Linux kernel 6.5 is now available for installation on Ubuntu systems from their official Ubuntu Mainline Kernel Archive and it’s supported on amd64 (x86_64), AArch64 (ARM64), ARMhf, PowerPC 64-bit Little Endian (ppc64el), and IBM System z (s390x) architectures.
However, I should warn you that you should install Linux kernel 6.5 only if you need its features or support for specific hardware that wasn’t correctly working with previous Linux kernel versions, or if you know what you’re doing and you’re capable of fixing your installation in case your system won’t boot.
You should also know that these kernels are produced with no warranty by the Ubuntu Kernel Team, who will NOT offer support for these kernels in case you have issues, and they aren’t responsible for any damages they may cause as a result of improper installation or use.
Also, you need to know that these kernels are not signed, which means that you’ll have to disable Secure Boot before following this tutorial.
Method 1: Install Linux kernel 6.5 on Ubuntu with Mainline Kernels Installer
The easiest way to install the latest mainline Linux kernel on your Ubuntu computer is to use a graphical tool called Mainline Kernels Installer, which you can install from this PPA by running the commands below in the Terminal app.
sudo add-apt-repository ppa:cappelikan/ppa sudo apt update && sudo apt full-upgrade sudo apt install -y mainline
Once it’s been installed, the Mainline Kernel Installer tool can be found in the applications menu. Open it and you’ll see Linux kernel 6.5 at the top. Click on the entry and then click on the big “Install” button on the right.
There’s currently a problem with the
linux-headers package, so after installing Linux 6.5 with the Mainline Kernels Installer, you must run the command below to complete the installation.

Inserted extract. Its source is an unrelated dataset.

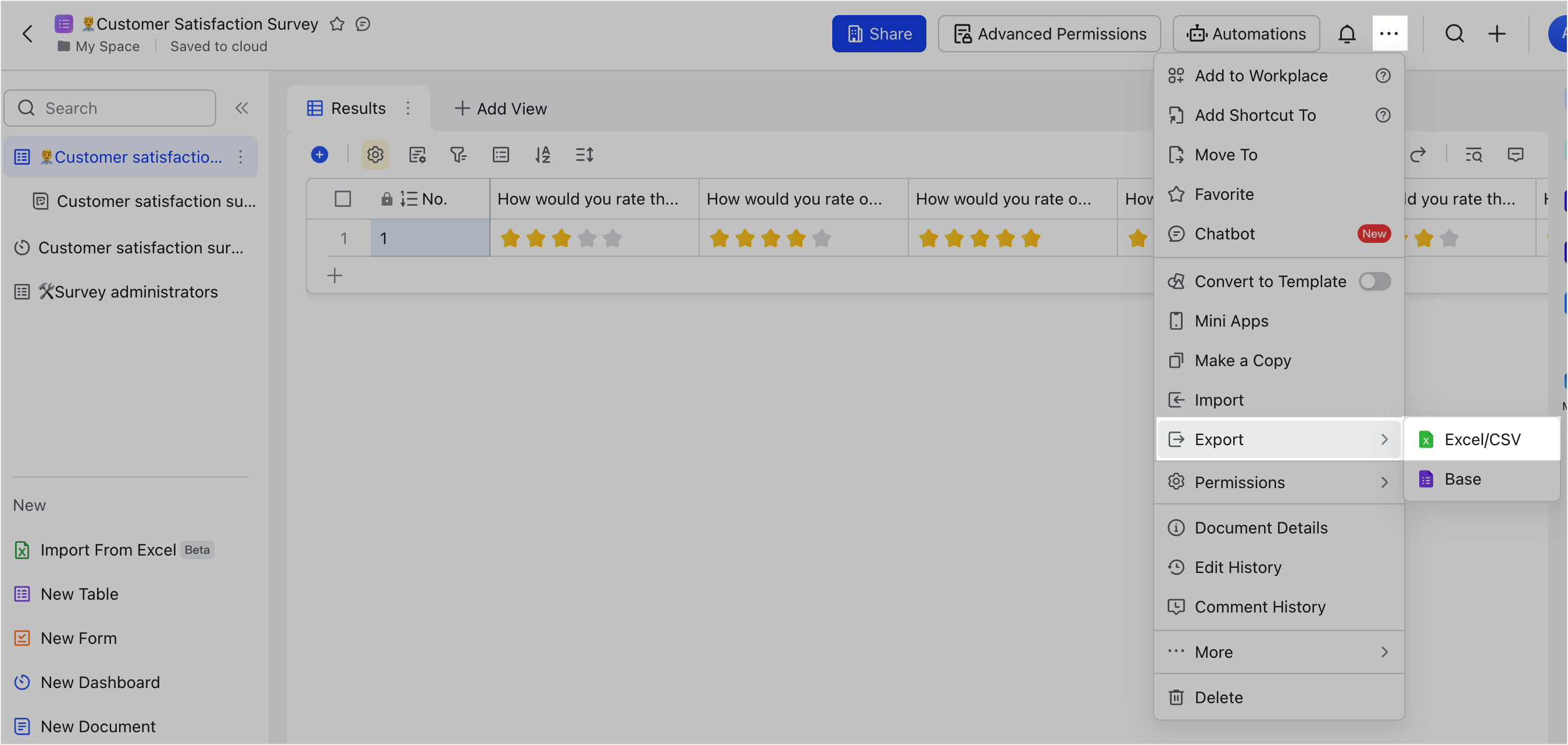This screenshot has width=1568, height=745.
Task: Add a new record with the blue plus icon
Action: pyautogui.click(x=320, y=155)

sudo apt --fix-broken install
The advantage of using this method is that you’ll receive new kernel versions (e.g. Linux 6.5.1) when they are released upstream. The tool will inform you of new kernel versions that you’ll be able to install with a few mouse clicks.

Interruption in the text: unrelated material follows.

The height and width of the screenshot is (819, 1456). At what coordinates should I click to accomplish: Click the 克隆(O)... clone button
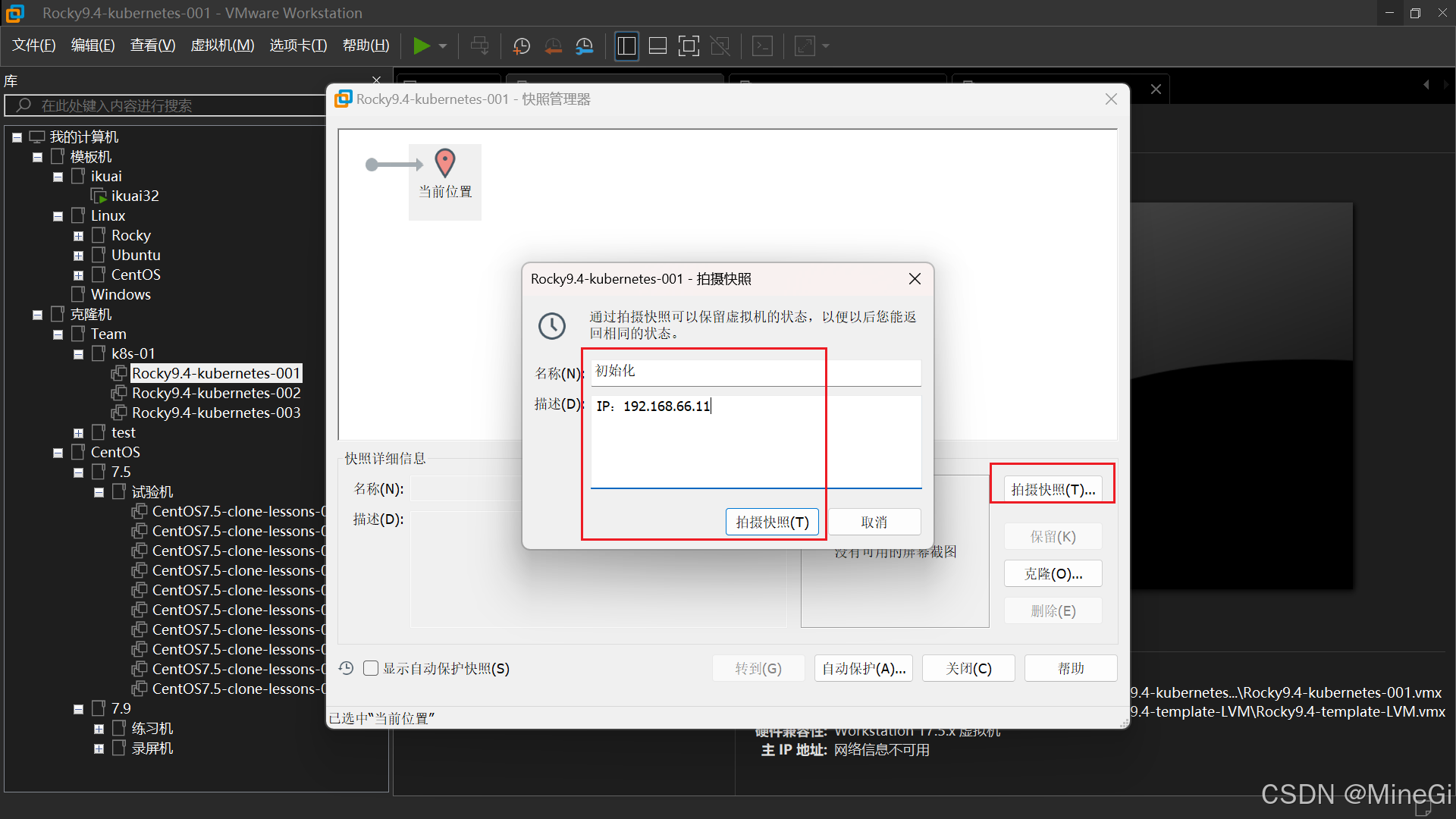point(1053,573)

Method 2: Install Linux kernel 6.5 on Ubuntu via CLI
This method is ONLY recommended for experienced users who know what they’re doing and don’t want to use the Mainline Kernels helper utility from the first method.
This method implies that you will have to manually download and install the kernel packages for your specific architecture from the official Ubuntu mainline kernel PPA archive for Linux 6.5 and then manually install them on your system via the command line.
Once you’ve downloaded the kernel packages in a folder that you’ll create of your choice, you can install all the .deb files from that folder by running the
sudo dpkg -i *.deb command in the Terminal app or from a virtual terminal. When the installation is complete, reboot your system.
Going back to Ubuntu’s kernel or another kernel
That’s it! If you experience any issues with Linux kernel 6.5 and you want to go back to Ubuntu’s default kernel or another kernel that’s installed on your system, press the Esc key when your computer boots to view the boot menu, then access the “Advanced options” boot entry, and select a different kernel version from the list of available kernels.